Dataset items
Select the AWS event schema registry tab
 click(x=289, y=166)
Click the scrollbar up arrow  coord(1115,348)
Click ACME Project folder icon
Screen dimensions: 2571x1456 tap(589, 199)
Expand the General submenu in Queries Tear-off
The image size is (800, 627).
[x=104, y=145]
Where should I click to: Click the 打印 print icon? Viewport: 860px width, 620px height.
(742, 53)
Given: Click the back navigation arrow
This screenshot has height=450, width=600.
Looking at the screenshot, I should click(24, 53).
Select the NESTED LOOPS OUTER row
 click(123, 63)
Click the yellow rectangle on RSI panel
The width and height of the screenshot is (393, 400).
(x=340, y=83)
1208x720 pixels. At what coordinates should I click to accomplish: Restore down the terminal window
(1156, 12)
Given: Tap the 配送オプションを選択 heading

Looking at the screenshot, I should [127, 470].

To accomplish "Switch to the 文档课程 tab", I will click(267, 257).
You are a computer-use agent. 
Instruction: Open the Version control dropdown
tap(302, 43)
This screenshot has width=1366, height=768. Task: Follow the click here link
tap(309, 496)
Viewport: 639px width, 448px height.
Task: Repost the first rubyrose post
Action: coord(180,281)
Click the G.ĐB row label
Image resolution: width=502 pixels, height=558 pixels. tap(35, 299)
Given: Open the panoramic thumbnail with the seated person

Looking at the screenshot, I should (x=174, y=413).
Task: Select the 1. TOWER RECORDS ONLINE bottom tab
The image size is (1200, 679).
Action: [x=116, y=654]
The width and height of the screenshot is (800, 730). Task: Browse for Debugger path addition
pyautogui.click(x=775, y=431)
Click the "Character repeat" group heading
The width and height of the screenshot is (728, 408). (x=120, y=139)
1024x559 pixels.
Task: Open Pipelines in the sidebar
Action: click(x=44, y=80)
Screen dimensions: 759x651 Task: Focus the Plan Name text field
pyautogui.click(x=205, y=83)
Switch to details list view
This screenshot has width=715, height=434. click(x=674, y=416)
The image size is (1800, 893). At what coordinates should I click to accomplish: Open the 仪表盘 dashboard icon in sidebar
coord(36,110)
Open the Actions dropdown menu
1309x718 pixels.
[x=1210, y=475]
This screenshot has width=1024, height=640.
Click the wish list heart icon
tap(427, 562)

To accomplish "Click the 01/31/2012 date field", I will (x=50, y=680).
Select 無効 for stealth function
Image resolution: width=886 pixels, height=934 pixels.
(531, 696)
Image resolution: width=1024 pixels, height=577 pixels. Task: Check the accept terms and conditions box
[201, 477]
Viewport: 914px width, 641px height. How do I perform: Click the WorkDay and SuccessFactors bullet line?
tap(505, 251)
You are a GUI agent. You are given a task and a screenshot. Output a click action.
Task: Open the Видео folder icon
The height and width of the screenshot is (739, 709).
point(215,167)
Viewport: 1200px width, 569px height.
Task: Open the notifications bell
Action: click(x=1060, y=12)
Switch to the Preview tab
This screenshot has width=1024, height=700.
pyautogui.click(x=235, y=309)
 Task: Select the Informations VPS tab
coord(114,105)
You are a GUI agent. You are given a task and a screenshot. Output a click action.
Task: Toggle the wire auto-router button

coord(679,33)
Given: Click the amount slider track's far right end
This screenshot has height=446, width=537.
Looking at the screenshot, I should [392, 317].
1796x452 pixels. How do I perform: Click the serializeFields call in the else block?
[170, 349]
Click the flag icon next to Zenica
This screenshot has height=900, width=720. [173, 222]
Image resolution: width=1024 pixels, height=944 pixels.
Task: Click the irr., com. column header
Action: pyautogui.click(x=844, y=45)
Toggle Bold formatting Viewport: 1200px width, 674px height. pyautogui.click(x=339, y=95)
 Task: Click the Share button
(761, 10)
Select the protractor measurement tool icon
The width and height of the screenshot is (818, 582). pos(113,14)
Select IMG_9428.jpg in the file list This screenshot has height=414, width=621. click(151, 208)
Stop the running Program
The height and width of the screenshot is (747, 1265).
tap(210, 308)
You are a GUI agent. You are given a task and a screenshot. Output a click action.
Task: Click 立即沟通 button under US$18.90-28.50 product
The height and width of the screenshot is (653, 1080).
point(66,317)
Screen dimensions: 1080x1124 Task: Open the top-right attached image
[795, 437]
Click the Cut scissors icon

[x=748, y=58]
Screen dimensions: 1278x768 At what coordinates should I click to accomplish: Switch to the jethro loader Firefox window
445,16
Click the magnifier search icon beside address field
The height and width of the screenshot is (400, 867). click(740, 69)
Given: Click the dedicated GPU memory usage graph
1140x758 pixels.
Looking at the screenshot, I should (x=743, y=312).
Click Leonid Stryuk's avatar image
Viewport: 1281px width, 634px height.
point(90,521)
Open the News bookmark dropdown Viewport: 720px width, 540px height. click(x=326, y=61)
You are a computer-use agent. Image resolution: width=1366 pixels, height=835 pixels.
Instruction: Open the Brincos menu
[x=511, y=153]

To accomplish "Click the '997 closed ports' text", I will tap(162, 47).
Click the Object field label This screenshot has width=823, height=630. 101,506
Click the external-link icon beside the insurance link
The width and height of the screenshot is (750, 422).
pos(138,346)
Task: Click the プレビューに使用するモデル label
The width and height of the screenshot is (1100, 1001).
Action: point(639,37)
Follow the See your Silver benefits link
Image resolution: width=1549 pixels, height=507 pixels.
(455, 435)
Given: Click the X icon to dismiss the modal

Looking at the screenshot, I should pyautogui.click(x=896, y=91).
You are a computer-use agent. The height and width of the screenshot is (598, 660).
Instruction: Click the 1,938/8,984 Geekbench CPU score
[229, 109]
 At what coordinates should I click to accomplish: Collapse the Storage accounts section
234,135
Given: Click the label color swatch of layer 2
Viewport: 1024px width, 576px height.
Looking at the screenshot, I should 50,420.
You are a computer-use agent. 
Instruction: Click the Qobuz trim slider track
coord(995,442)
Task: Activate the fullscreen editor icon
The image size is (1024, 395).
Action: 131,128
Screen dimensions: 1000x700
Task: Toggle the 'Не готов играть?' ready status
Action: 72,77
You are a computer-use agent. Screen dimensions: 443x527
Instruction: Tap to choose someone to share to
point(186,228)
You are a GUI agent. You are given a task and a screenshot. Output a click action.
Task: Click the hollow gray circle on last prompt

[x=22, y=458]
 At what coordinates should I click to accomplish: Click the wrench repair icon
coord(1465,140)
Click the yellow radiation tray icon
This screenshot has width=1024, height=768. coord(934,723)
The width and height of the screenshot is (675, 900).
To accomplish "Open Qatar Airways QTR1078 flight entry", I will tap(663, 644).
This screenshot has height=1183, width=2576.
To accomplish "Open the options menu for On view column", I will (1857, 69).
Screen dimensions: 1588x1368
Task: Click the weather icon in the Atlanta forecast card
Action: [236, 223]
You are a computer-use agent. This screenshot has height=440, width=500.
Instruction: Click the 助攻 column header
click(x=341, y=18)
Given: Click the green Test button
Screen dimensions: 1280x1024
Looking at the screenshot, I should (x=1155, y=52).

◆ **To do**
The entries shown above should be duplicated exactly.

◆ **Result for this task**
Select the AWS event schema registry tab
 click(x=289, y=166)
Click the scrollbar up arrow  coord(1115,348)
Click ACME Project folder icon
Screen dimensions: 2571x1456 tap(589, 199)
Expand the General submenu in Queries Tear-off
The image size is (800, 627).
[x=104, y=145]
Where should I click to: Click the 打印 print icon? Viewport: 860px width, 620px height.
(742, 53)
Given: Click the back navigation arrow
This screenshot has height=450, width=600.
Looking at the screenshot, I should click(24, 53).
Select the NESTED LOOPS OUTER row
 click(123, 63)
Click the yellow rectangle on RSI panel
The width and height of the screenshot is (393, 400).
(x=340, y=83)
1208x720 pixels. At what coordinates should I click to accomplish: Restore down the terminal window
(1156, 12)
Given: Tap the 配送オプションを選択 heading

Looking at the screenshot, I should [127, 470].

To accomplish "Switch to the 文档课程 tab", I will click(267, 257).
You are a computer-use agent. 
Instruction: Open the Version control dropdown
tap(302, 43)
This screenshot has width=1366, height=768. Task: Follow the click here link
tap(309, 496)
Viewport: 639px width, 448px height.
Task: Repost the first rubyrose post
Action: coord(180,281)
Click the G.ĐB row label
Image resolution: width=502 pixels, height=558 pixels. tap(35, 299)
Given: Open the panoramic thumbnail with the seated person

Looking at the screenshot, I should (x=174, y=413).
Task: Select the 1. TOWER RECORDS ONLINE bottom tab
The image size is (1200, 679).
Action: [x=116, y=654]
The width and height of the screenshot is (800, 730). Task: Browse for Debugger path addition
pyautogui.click(x=775, y=431)
Click the "Character repeat" group heading
The width and height of the screenshot is (728, 408). (x=120, y=139)
1024x559 pixels.
Task: Open Pipelines in the sidebar
Action: click(x=44, y=80)
Screen dimensions: 759x651 Task: Focus the Plan Name text field
pyautogui.click(x=205, y=83)
Switch to details list view
This screenshot has width=715, height=434. click(x=674, y=416)
The image size is (1800, 893). At what coordinates should I click to accomplish: Open the 仪表盘 dashboard icon in sidebar
coord(36,110)
Open the Actions dropdown menu
1309x718 pixels.
[x=1210, y=475]
This screenshot has width=1024, height=640.
Click the wish list heart icon
tap(427, 562)

To accomplish "Click the 01/31/2012 date field", I will (x=50, y=680).
Select 無効 for stealth function
Image resolution: width=886 pixels, height=934 pixels.
(531, 696)
Image resolution: width=1024 pixels, height=577 pixels. Task: Check the accept terms and conditions box
[201, 477]
Viewport: 914px width, 641px height. How do I perform: Click the WorkDay and SuccessFactors bullet line?
tap(505, 251)
You are a GUI agent. You are given a task and a screenshot. Output a click action.
Task: Open the Видео folder icon
The height and width of the screenshot is (739, 709).
point(215,167)
Viewport: 1200px width, 569px height.
Task: Open the notifications bell
Action: click(x=1060, y=12)
Switch to the Preview tab
This screenshot has width=1024, height=700.
pyautogui.click(x=235, y=309)
 Task: Select the Informations VPS tab
coord(114,105)
You are a GUI agent. You are given a task and a screenshot. Output a click action.
Task: Toggle the wire auto-router button

coord(679,33)
Given: Click the amount slider track's far right end
This screenshot has height=446, width=537.
Looking at the screenshot, I should [392, 317].
1796x452 pixels. How do I perform: Click the serializeFields call in the else block?
[170, 349]
Click the flag icon next to Zenica
This screenshot has height=900, width=720. [173, 222]
Image resolution: width=1024 pixels, height=944 pixels.
Task: Click the irr., com. column header
Action: pyautogui.click(x=844, y=45)
Toggle Bold formatting Viewport: 1200px width, 674px height. pyautogui.click(x=339, y=95)
 Task: Click the Share button
(761, 10)
Select the protractor measurement tool icon
The width and height of the screenshot is (818, 582). pos(113,14)
Select IMG_9428.jpg in the file list This screenshot has height=414, width=621. click(151, 208)
Stop the running Program
The height and width of the screenshot is (747, 1265).
tap(210, 308)
You are a GUI agent. You are given a task and a screenshot. Output a click action.
Task: Click 立即沟通 button under US$18.90-28.50 product
The height and width of the screenshot is (653, 1080).
point(66,317)
Screen dimensions: 1080x1124 Task: Open the top-right attached image
[795, 437]
Click the Cut scissors icon

[x=748, y=58]
Screen dimensions: 1278x768 At what coordinates should I click to accomplish: Switch to the jethro loader Firefox window
445,16
Click the magnifier search icon beside address field
The height and width of the screenshot is (400, 867). click(740, 69)
Given: Click the dedicated GPU memory usage graph
1140x758 pixels.
Looking at the screenshot, I should (x=743, y=312).
Click Leonid Stryuk's avatar image
Viewport: 1281px width, 634px height.
point(90,521)
Open the News bookmark dropdown Viewport: 720px width, 540px height. click(x=326, y=61)
You are a computer-use agent. Image resolution: width=1366 pixels, height=835 pixels.
Instruction: Open the Brincos menu
[x=511, y=153]

To accomplish "Click the '997 closed ports' text", I will tap(162, 47).
Click the Object field label This screenshot has width=823, height=630. 101,506
Click the external-link icon beside the insurance link
The width and height of the screenshot is (750, 422).
pos(138,346)
Task: Click the プレビューに使用するモデル label
The width and height of the screenshot is (1100, 1001).
Action: point(639,37)
Follow the See your Silver benefits link
Image resolution: width=1549 pixels, height=507 pixels.
(455, 435)
Given: Click the X icon to dismiss the modal

Looking at the screenshot, I should pyautogui.click(x=896, y=91).
You are a computer-use agent. The height and width of the screenshot is (598, 660).
Instruction: Click the 1,938/8,984 Geekbench CPU score
[229, 109]
 At what coordinates should I click to accomplish: Collapse the Storage accounts section
234,135
Given: Click the label color swatch of layer 2
Viewport: 1024px width, 576px height.
Looking at the screenshot, I should 50,420.
You are a computer-use agent. 
Instruction: Click the Qobuz trim slider track
coord(995,442)
Task: Activate the fullscreen editor icon
The image size is (1024, 395).
Action: 131,128
Screen dimensions: 1000x700
Task: Toggle the 'Не готов играть?' ready status
Action: 72,77
You are a computer-use agent. Screen dimensions: 443x527
Instruction: Tap to choose someone to share to
point(186,228)
You are a GUI agent. You are given a task and a screenshot. Output a click action.
Task: Click the hollow gray circle on last prompt

[x=22, y=458]
 At what coordinates should I click to accomplish: Click the wrench repair icon
coord(1465,140)
Click the yellow radiation tray icon
This screenshot has width=1024, height=768. coord(934,723)
The width and height of the screenshot is (675, 900).
To accomplish "Open Qatar Airways QTR1078 flight entry", I will tap(663, 644).
This screenshot has height=1183, width=2576.
To accomplish "Open the options menu for On view column", I will (1857, 69).
Screen dimensions: 1588x1368
Task: Click the weather icon in the Atlanta forecast card
Action: [236, 223]
You are a computer-use agent. This screenshot has height=440, width=500.
Instruction: Click the 助攻 column header
click(x=341, y=18)
Given: Click the green Test button
Screen dimensions: 1280x1024
Looking at the screenshot, I should (x=1155, y=52).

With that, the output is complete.